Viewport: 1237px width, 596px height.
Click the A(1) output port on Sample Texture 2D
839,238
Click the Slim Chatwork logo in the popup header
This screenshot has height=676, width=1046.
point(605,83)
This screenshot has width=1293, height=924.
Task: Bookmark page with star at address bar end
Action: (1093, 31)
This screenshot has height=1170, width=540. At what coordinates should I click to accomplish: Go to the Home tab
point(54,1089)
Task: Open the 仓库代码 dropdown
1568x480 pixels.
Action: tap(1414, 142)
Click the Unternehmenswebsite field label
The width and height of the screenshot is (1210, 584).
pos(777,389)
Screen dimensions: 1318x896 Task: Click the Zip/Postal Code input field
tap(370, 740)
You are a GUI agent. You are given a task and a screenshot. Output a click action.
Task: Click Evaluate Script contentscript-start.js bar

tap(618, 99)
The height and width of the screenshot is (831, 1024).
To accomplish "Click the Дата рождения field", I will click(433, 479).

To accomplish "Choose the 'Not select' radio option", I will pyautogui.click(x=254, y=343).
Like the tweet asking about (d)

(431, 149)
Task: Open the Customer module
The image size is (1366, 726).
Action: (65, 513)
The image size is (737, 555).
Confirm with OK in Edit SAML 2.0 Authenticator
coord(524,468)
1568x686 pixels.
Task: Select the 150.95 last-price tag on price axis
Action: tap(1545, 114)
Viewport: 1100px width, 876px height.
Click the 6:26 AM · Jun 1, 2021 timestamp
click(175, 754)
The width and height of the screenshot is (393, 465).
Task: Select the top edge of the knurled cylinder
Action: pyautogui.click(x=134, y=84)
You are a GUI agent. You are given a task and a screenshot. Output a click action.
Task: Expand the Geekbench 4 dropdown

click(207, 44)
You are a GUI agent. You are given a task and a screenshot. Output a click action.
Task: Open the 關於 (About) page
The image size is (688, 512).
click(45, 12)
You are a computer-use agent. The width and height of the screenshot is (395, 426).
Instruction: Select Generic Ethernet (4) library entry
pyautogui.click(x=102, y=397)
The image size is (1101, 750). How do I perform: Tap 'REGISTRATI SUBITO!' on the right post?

● Exercise directions
Restate every record verbatim.

● Answer section
Viewport: 1237px width, 596px height.
Click the A(1) output port on Sample Texture 2D
839,238
Click the Slim Chatwork logo in the popup header
This screenshot has height=676, width=1046.
point(605,83)
This screenshot has width=1293, height=924.
Task: Bookmark page with star at address bar end
Action: (1093, 31)
This screenshot has height=1170, width=540. At what coordinates should I click to accomplish: Go to the Home tab
point(54,1089)
Task: Open the 仓库代码 dropdown
1568x480 pixels.
Action: tap(1414, 142)
Click the Unternehmenswebsite field label
The width and height of the screenshot is (1210, 584).
pos(777,389)
Screen dimensions: 1318x896 Task: Click the Zip/Postal Code input field
tap(370, 740)
You are a GUI agent. You are given a task and a screenshot. Output a click action.
Task: Click Evaluate Script contentscript-start.js bar

tap(618, 99)
The height and width of the screenshot is (831, 1024).
To accomplish "Click the Дата рождения field", I will click(433, 479).

To accomplish "Choose the 'Not select' radio option", I will pyautogui.click(x=254, y=343).
Like the tweet asking about (d)

(431, 149)
Task: Open the Customer module
The image size is (1366, 726).
Action: (65, 513)
The image size is (737, 555).
Confirm with OK in Edit SAML 2.0 Authenticator
coord(524,468)
1568x686 pixels.
Task: Select the 150.95 last-price tag on price axis
Action: tap(1545, 114)
Viewport: 1100px width, 876px height.
Click the 6:26 AM · Jun 1, 2021 timestamp
click(175, 754)
The width and height of the screenshot is (393, 465).
Task: Select the top edge of the knurled cylinder
Action: pyautogui.click(x=134, y=84)
You are a GUI agent. You are given a task and a screenshot. Output a click action.
Task: Expand the Geekbench 4 dropdown

click(207, 44)
You are a GUI agent. You are given a task and a screenshot. Output a click action.
Task: Open the 關於 (About) page
The image size is (688, 512).
click(45, 12)
You are a computer-use agent. The width and height of the screenshot is (395, 426).
Instruction: Select Generic Ethernet (4) library entry
pyautogui.click(x=102, y=397)
The image size is (1101, 750). How do I perform: Tap 'REGISTRATI SUBITO!' on the right post?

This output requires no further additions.